EternalBlue: A retrospective on one of the biggest Windows exploits ever
Many stories are floating around on the internet about computer viruses and worms that made an enormous impact on the world. From legends like the blistering fast SLAMMER worm from 2003 or the I LOVE Bug worm that set the stage for the fishing email notoriety, we see today. But the story behind EternalBlue has it all. Leaked straight out of the NSA's toolbox, it was a key asset for the well-known WannaCry ransomware to wreak havoc on the world. Some will even argue that it led to a full-on "Cyber War"...
Before we start, this story is way too complex to fully cover in a short blog. We are skipping a lot, so go out and read more if you are interested.
From 2016 to 2017, the InfoSec community was turned upside down by the so-called "Shadow Brokers". This unknown, mysterious group was responsible for five major leaks containing classified hacking tools, collected and archived by the NSA. The NSA has an unprecedented catalog of unknown exploits and backdoors due to decades of hoarding. But instead of notifying the software vendor about these vulnerabilities, they keep these to themselves. These exploits are valuable weapons for the NSA to protect the United States of America and its citizens (controversial, but a topic for another day).

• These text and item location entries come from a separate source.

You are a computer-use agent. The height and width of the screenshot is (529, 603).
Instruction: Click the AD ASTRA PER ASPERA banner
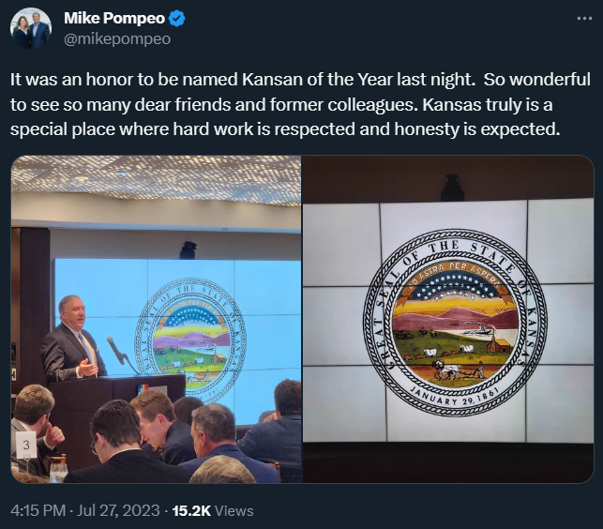455,275
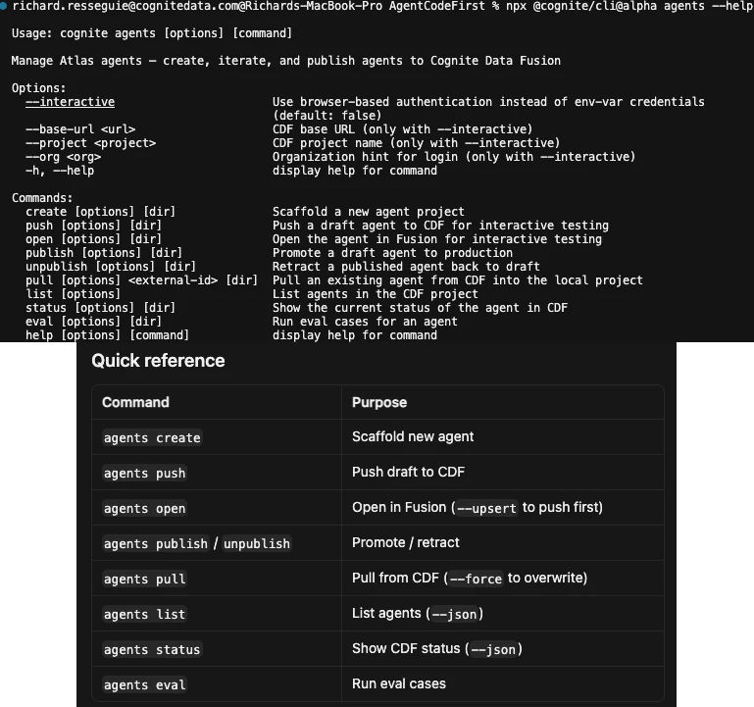Click the 'agents status' code chip
This screenshot has width=754, height=707.
[x=152, y=650]

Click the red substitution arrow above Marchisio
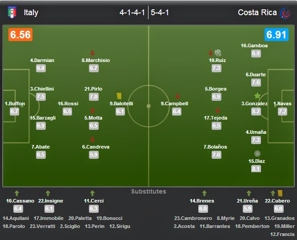click(92, 53)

On April 14, 2017, the Shadow Brokers released their fifth leak containing multiple exploits. Infamous EternalBlue was one of them.
So what does EternalBlue do exactly?
Great question! EternalBlue takes advantage of a vulnerability seen in Microsoft's implementation of the SMB protocol. SMB stands for Server Message Block. It is primarily used in Windows for shared folders. Like most of these protocols, it makes communication between two nodes on a network possible via request-response messages (gross over-simplification).

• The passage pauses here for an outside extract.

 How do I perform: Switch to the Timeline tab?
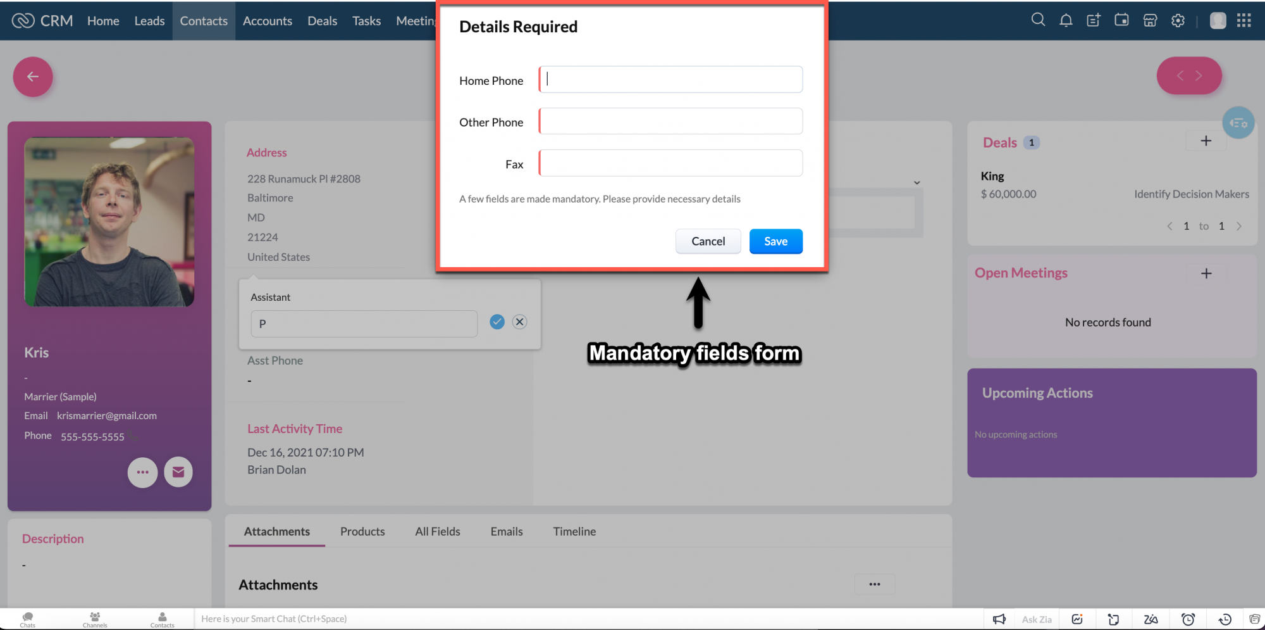(574, 531)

However, Microsoft made a critical error in the way these request messages where handled. By sending a carefully made request to port 445 (which was by default open) containing more data than expected, an attacker was able to set a "buffer overflow" in motion. Making the execution of unsigned (and thus malicious) code possible.
A month before the leak, something remarkable happened. The NSA contacted Microsoft to inform them about EternalBlue, presumably because the NSA knew something was about to go down. Microsoft got to work immediately and mysteriously delayed its Patch Tuesday because of a "last-minute issue". They eventually released a security bulletin on March 14, the now infamous: MS17-010. Unfortunately, such a wide-spread piece of software like Windows has a prolonged update adaption rate. This proved, once again, to be true...
On May 12, 2017, the WannaCry (powered by EternalBlue) ransomware attack took the world by storm, infecting and encrypting 230,000 computers in over 150 countries. Russia, Ukraine, India, and Taiwan where affected the most, according to Kaspersky Lab. Huge factories from Nissan and Renault came to a screeching halt. NHS hospitals in the UK where severely affected by the attack and where locked out of essential medical equipment. Some estimated that economic losses could be in the hundreds of millions. North Korea is the main suspect for the attack. Two North Korean hackers have been expedited.
Not much later, on June 27, 2017, Ukraine got stomped by another vicious cyberattack. Armed with EternalBlue, the malware called "NotPetya" was able to cause significant damage. The attack was mainly targeted towards Ukrainian banks, government bodies, and state-owned organizations. Think of airports, railways, and telecom companies. Even the radiation monitoring system at the Chernobyl Nuclear Power Plant went offline. Because the attack seemed to be aimed at paralyzing the Ukrainian state rather than for monetary motives, Russia is the main suspect. Although Ukrainian authorities and the CIA spoke out, Russia denies any involvement.
Scary stuff, right? Should you still be worried about EternalBlue in 2020? Well, the exploit indeed lives up to its name. According to Trend Micro, in 2019, two years after WannaCry broke loose, 73,763 detections were made of specific malware samples known to use EternalBlue. Luckily, Microsoft's MS17-010 patch has reached most home users. But organizations are notoriously slow with updating their hardware. Therefore, EternalBlue is still a famous attack today.
But what can you do, you might ask? If we can take one thing from all of this, we should stop using SMB over the internet. EternalBlue is undoubtedly not the last SMB related exploit. Blue's younger brother, SMBleed (CVE-2020-1206), is a new vulnerability and works very similar. It was only patched by Microsoft in June of this year.